**Extracted text**

Yet the evidence suggests that the College Park woman probably engaged in the correct action. While resistance is generally associated with higher probabilities of serious injury to the victim, not all types of resistance are equally risky. By examining the data provided from 1979 to 1987 by the Department of Justice's National Crime Victimization Survey, Lawrence Southwick, confirming earlier estimates by Gary Kleck, found that the probability of serious injury from an attack is 2.5 times greater for women offering no resistance than for women resisting with a gun. In contrast, the probability of women being seriously injured was almost 4 times greater when resisting without a gun than when resisting with a gun. In other words, the best advice is to resist with a gun, but if no gun is available, it is better to offer no resistance than to fight.
Men also fare better with guns, but the benefits are substantially smaller. Behaving passively is 1.4 times more likely to result in serious injury than resisting with a gun. Male victims, like females, also run the greatest risk when they resist without a gun, yet the difference is again much smaller: resistance without a gun is only 1.5 times as likely to result in serious injury than resistance with a gun. The much smaller difference for men reflects the fact that a gun produces a smaller change in a man's ability to defend himself than it does for a woman.

**Problems to work on**
a. Print the passage on resistance and injury from "Men also fare" down to "for a woman.".
b. Answer these questions on the passage on resistance and injury:
(i) Which survey's data did Lawrence Southwick examine, and for what years?
(ii) For women, how much greater was the probability of serious injury when resisting without a gun than when resisting with a gun?
(iii) For men, how many times more likely is behaving passively to result in serious injury than resisting with a gun?
Answer from the passage on resistance and injury only.

**Information given**
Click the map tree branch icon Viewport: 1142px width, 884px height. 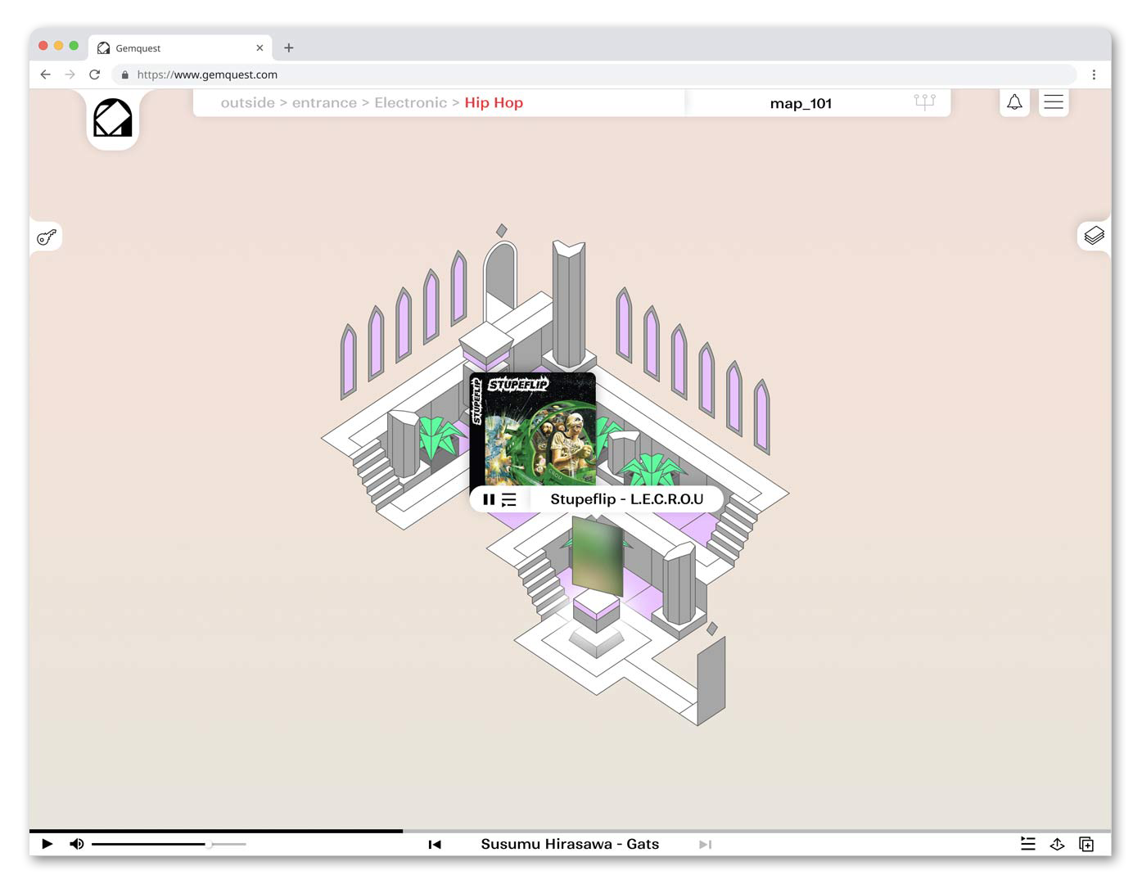(x=924, y=102)
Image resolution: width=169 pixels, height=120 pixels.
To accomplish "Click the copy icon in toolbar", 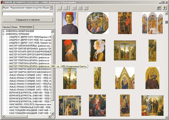I will [74, 8].
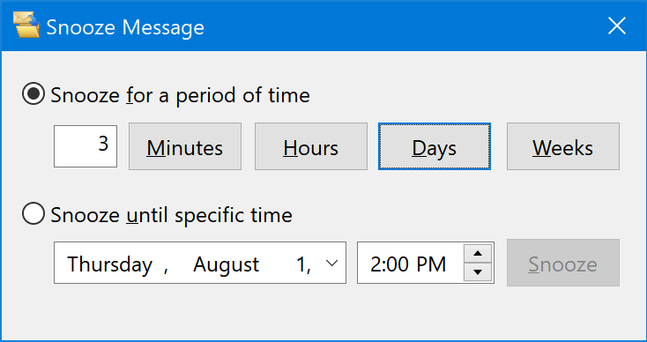The image size is (647, 342).
Task: Select the day number 1 in date field
Action: (x=303, y=264)
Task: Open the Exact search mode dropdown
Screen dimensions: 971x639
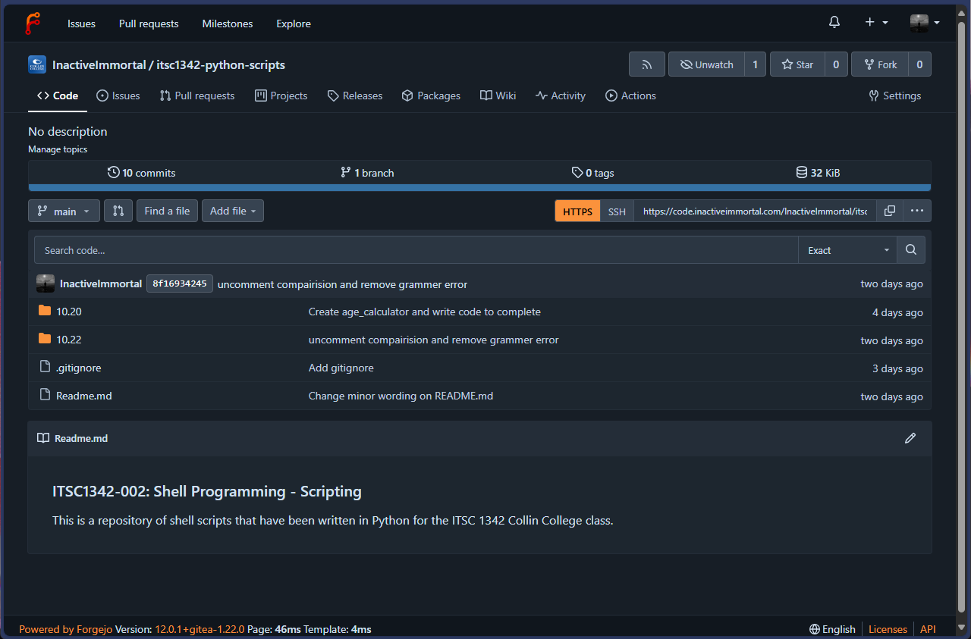Action: point(847,249)
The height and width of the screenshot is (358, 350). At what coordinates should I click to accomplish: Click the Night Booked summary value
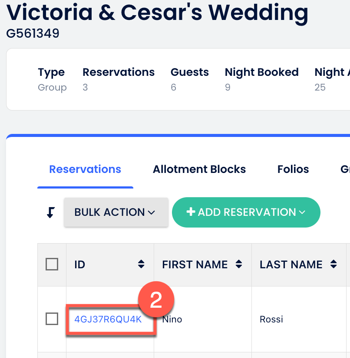pyautogui.click(x=228, y=88)
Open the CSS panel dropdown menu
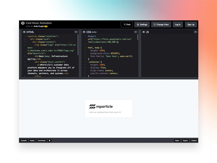This screenshot has height=163, width=217. pyautogui.click(x=136, y=32)
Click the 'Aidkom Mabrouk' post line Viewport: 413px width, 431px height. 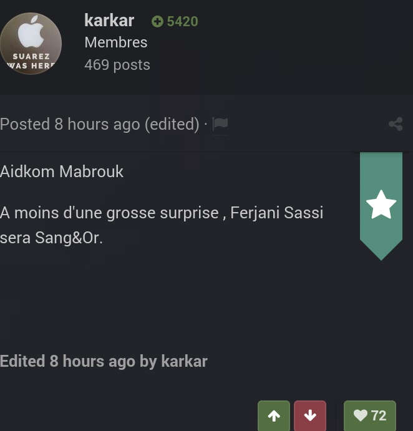coord(62,172)
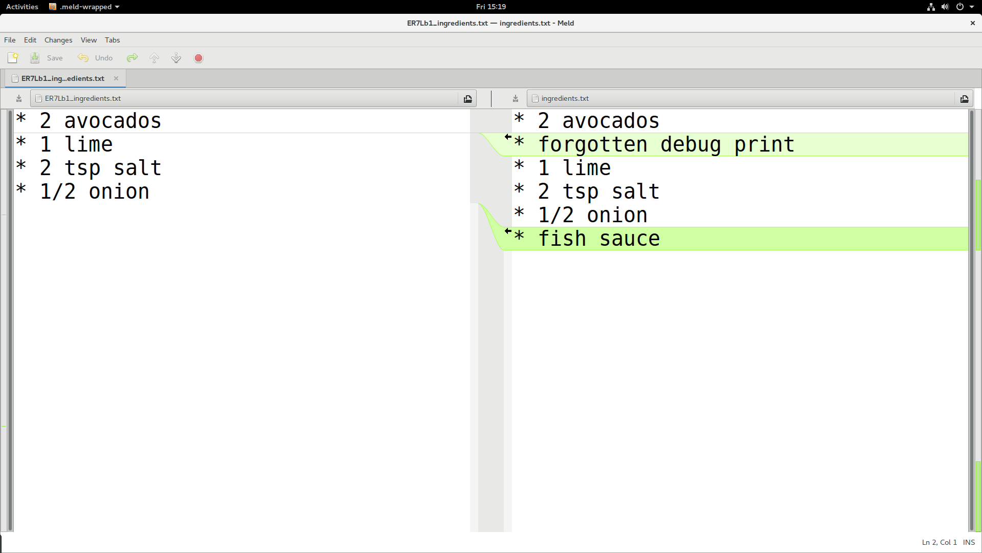This screenshot has width=982, height=553.
Task: Start a new file comparison
Action: point(12,57)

**Results in order**
a.
Men also fare better with guns, but the benefits are substantially smaller. Behaving passively is 1.4 times more likely to result in serious injury than resisting with a gun. Male victims, like females, also run the greatest risk when they resist without a gun, yet the difference is again much smaller: resistance without a gun is only 1.5 times as likely to result in serious injury than resistance with a gun. The much smaller difference for men reflects the fact that a gun produces a smaller change in a man's ability to defend himself than it does for a woman.

b.
(i) The Department of Justice's National Crime Victimization Survey, from 1979 to 1987.
(ii) Almost 4 times greater.
(iii) 1.4 times.